→ Work to complete: Given the listing that follows, report all lines in which the string "width" occurs.
Available data START
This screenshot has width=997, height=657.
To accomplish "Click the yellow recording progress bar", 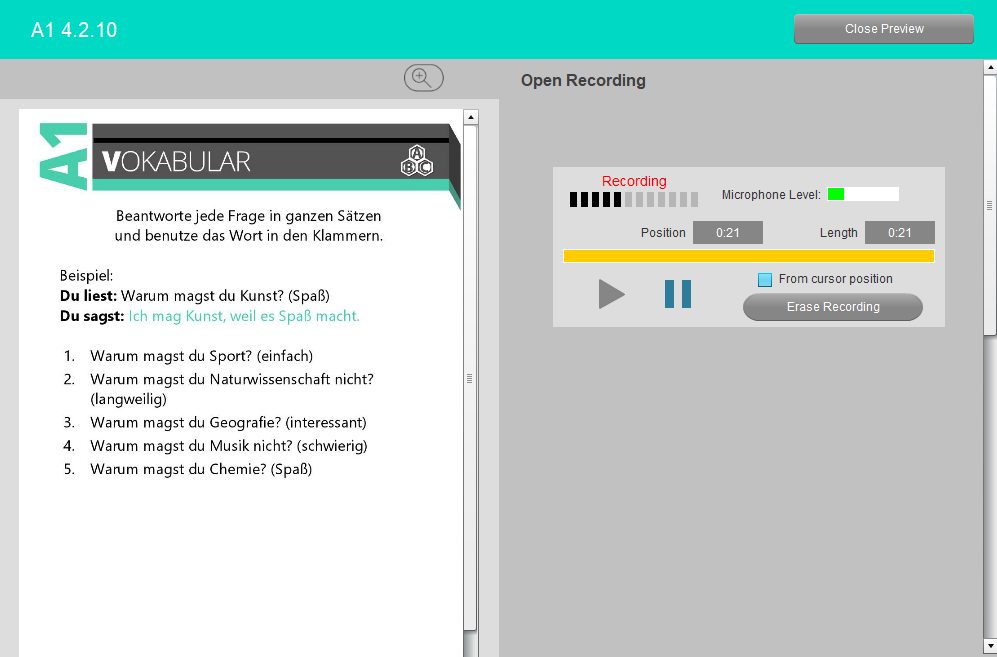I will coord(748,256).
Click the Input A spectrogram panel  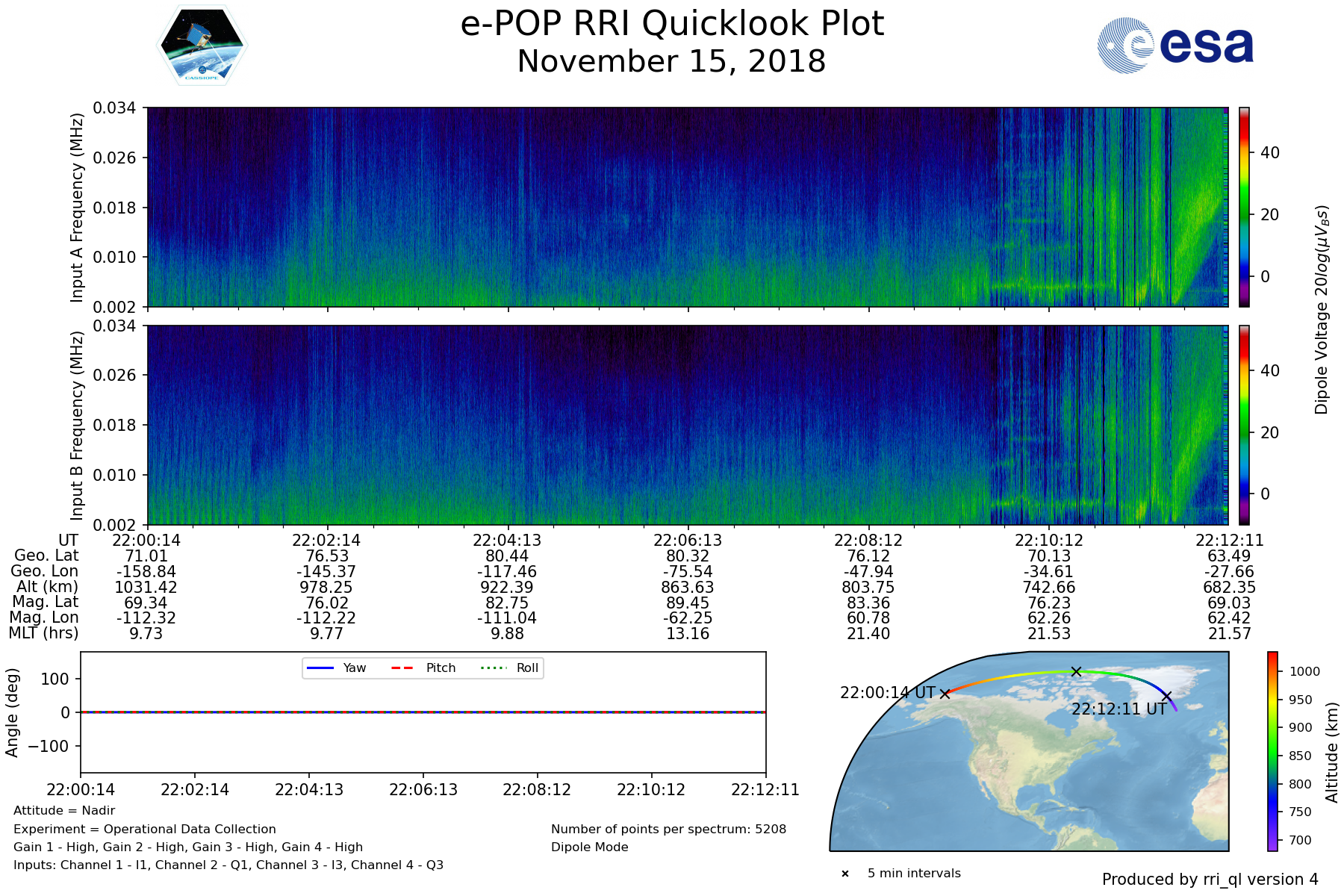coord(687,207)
Available data END
Available data START
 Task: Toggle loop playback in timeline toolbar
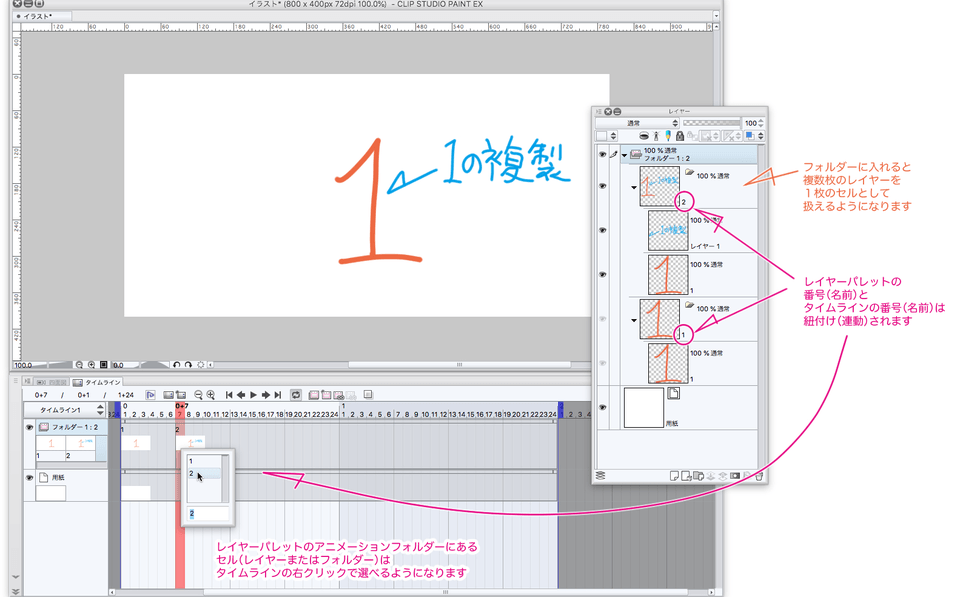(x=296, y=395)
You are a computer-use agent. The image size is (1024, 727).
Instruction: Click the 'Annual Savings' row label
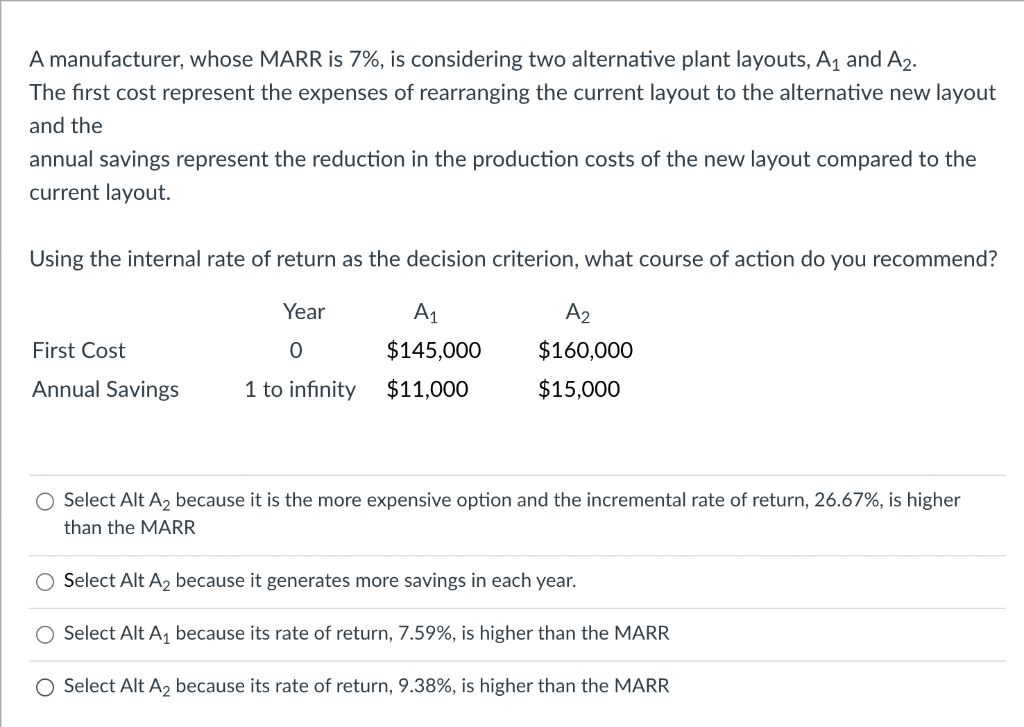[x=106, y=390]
Available data END
Available data START
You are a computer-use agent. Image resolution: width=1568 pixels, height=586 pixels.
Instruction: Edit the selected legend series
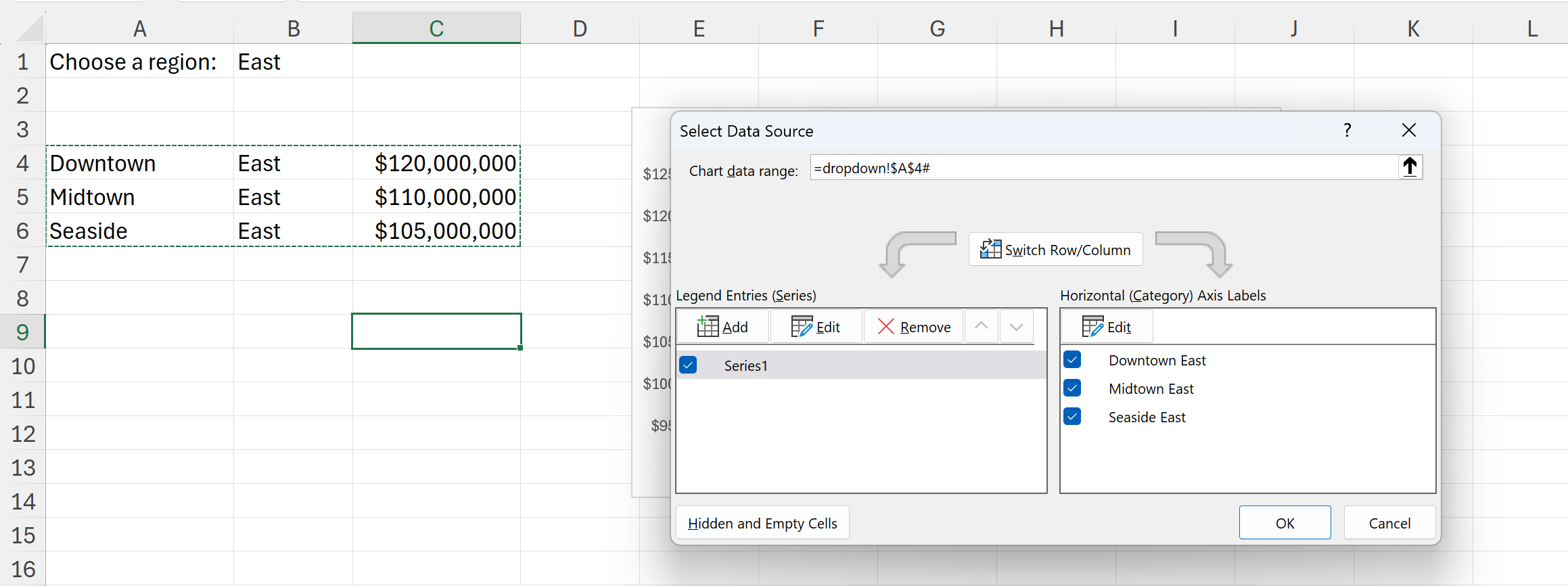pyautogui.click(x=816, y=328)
Available data END
→ Expected answer:
This screenshot has width=997, height=657.
You are a computer-use agent. Image resolution: width=1568 pixels, height=586 pixels.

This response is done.